## Action item
Wherever the word "width" appears in the entries, copy the whole line.

## Screenshot grounding data
-=-=-=-=-
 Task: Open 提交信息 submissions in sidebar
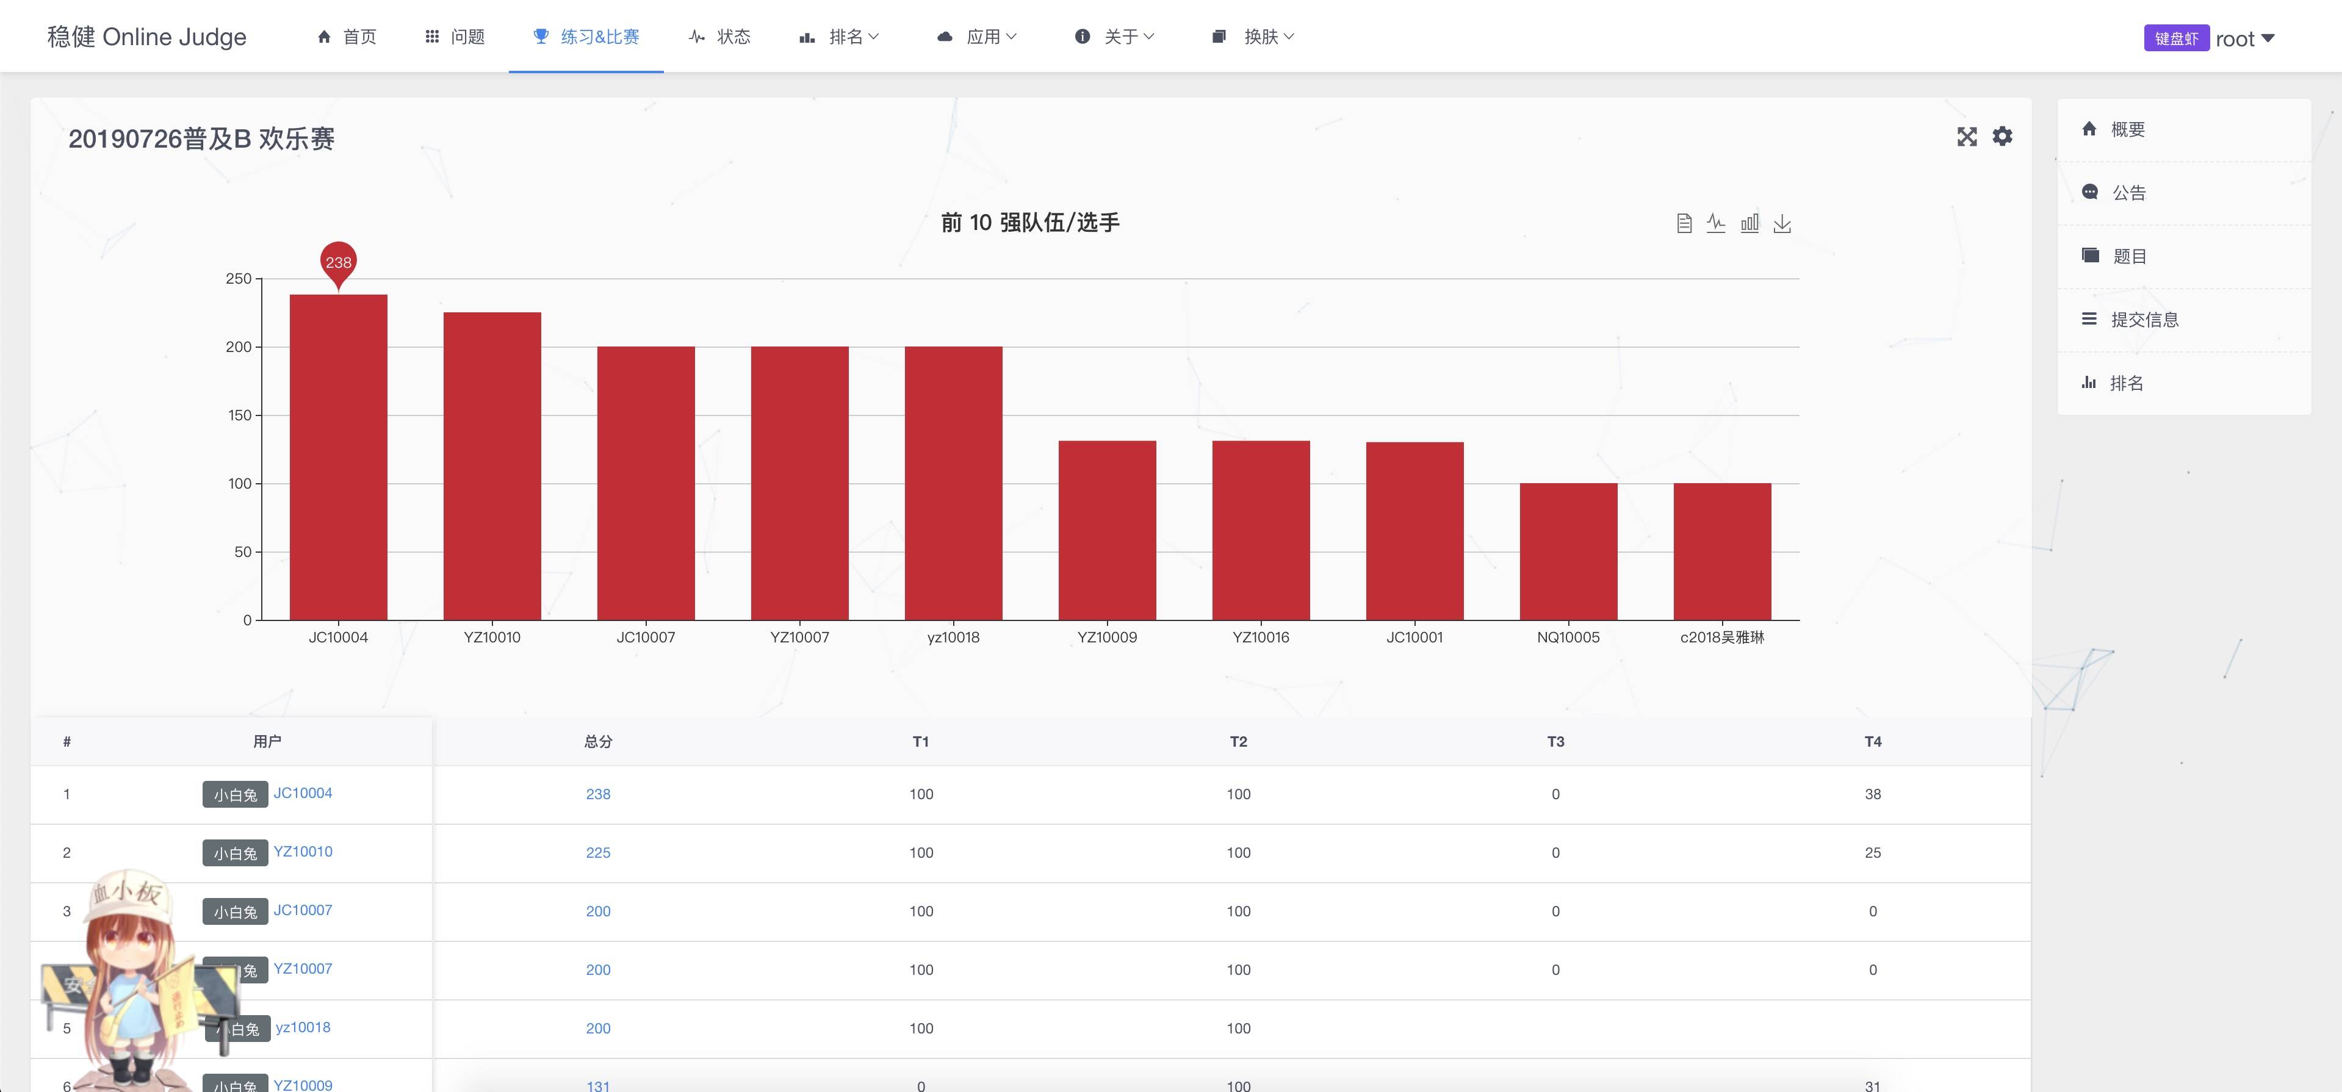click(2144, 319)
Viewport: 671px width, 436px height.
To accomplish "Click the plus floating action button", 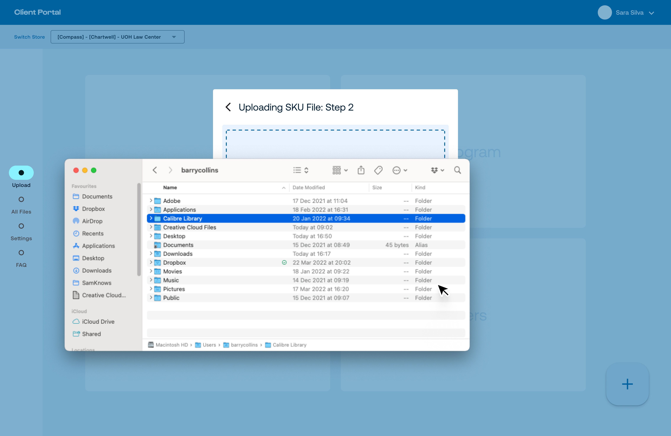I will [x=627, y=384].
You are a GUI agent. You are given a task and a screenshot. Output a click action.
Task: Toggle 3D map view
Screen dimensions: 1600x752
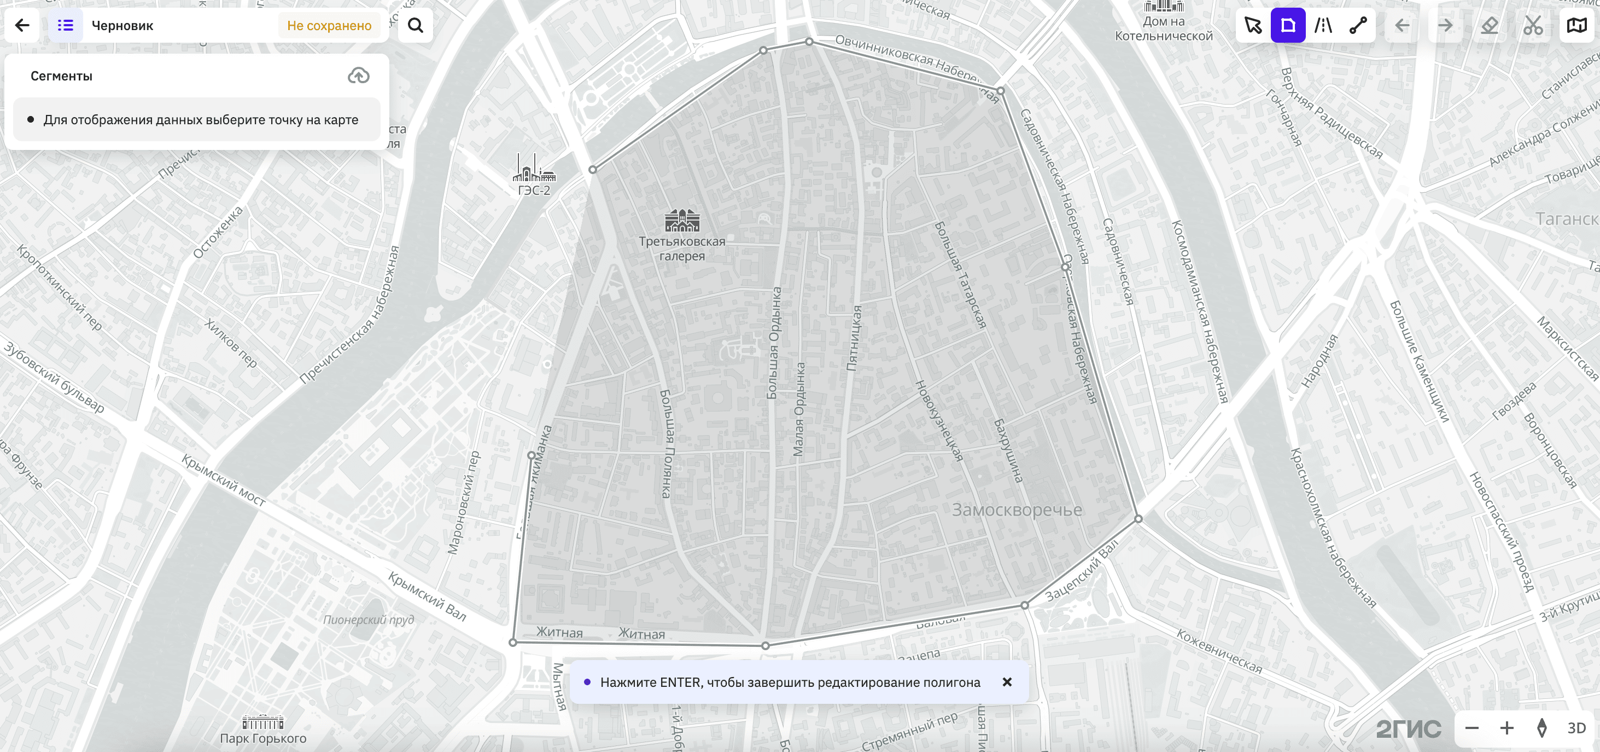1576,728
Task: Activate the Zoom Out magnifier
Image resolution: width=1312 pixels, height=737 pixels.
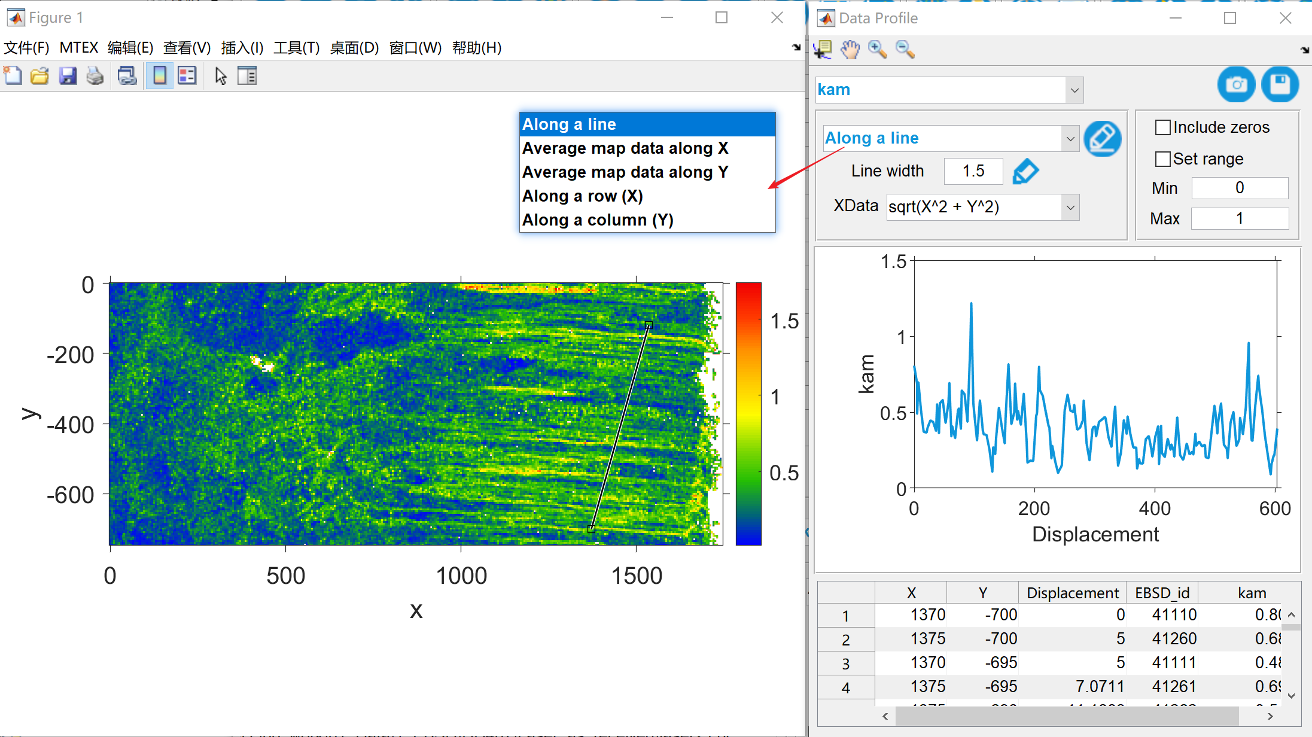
-=-=-=-=-
## Exercise output
Viewport: 671px width, 436px height.
Image resolution: width=1312 pixels, height=737 pixels.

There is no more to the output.